Entries below include pictures. Output exactly the lines from the one with "Rich Tong ❤️🎓 (56, 2011)" down to the one with "[button] (347, 48)", both ends included, and leave the pictures out.

### LISTED RECORDS ###

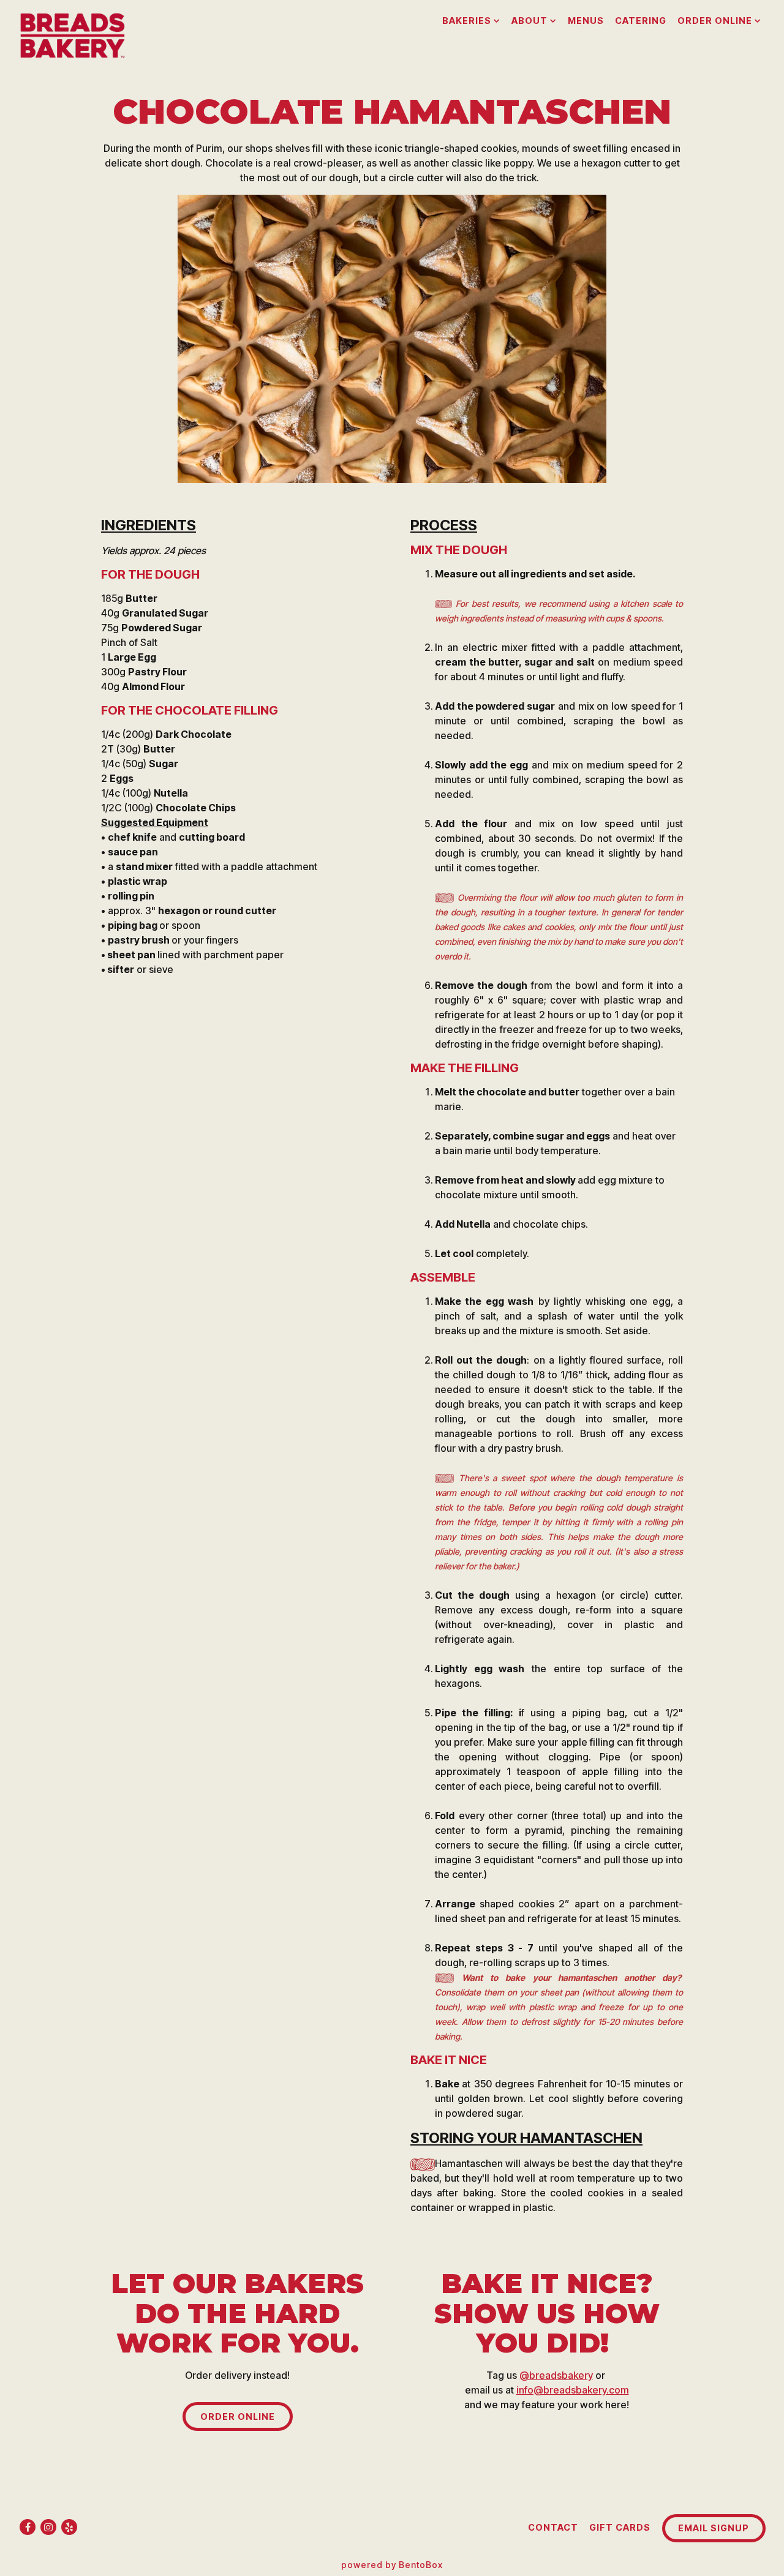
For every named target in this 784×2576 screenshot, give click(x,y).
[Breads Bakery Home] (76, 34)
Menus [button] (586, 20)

###
### LISTED RECORDS ###

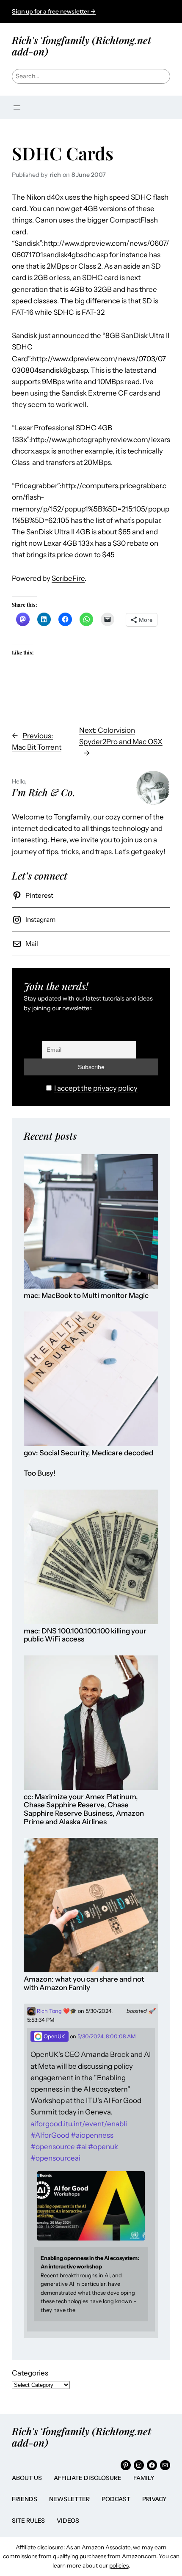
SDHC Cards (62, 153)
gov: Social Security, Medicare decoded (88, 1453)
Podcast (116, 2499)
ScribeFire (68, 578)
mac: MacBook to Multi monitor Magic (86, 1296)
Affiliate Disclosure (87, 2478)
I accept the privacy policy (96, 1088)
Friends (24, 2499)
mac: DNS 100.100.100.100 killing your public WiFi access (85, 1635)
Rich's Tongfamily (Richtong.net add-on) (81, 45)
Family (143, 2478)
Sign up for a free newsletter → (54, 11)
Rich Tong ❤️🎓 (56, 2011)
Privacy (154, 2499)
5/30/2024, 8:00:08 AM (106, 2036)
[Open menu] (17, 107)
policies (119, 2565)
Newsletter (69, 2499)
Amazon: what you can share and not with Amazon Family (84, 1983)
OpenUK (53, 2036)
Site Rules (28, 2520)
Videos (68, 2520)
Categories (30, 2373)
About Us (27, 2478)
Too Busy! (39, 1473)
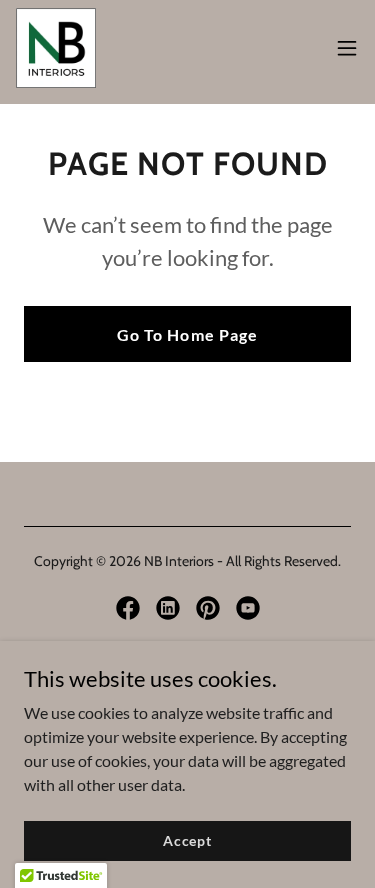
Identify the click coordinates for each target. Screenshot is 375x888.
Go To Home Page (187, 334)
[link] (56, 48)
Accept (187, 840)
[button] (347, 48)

###

» **SOLUTION TO THE EXERCISE**
Rich Tong ❤️🎓 (56, 2011)
Privacy (154, 2499)
5/30/2024, 8:00:08 AM (106, 2036)
[Open menu] (17, 107)
policies (119, 2565)
Newsletter (69, 2499)
Amazon: what you can share and not with Amazon Family (84, 1983)
OpenUK (53, 2036)
Site Rules (28, 2520)
Videos (68, 2520)
Categories (30, 2373)
About Us (27, 2478)
Too Busy! (39, 1473)
Identify the click coordinates for each target. Screenshot is 375x888.
Go To Home Page (187, 334)
[link] (56, 48)
Accept (187, 840)
[button] (347, 48)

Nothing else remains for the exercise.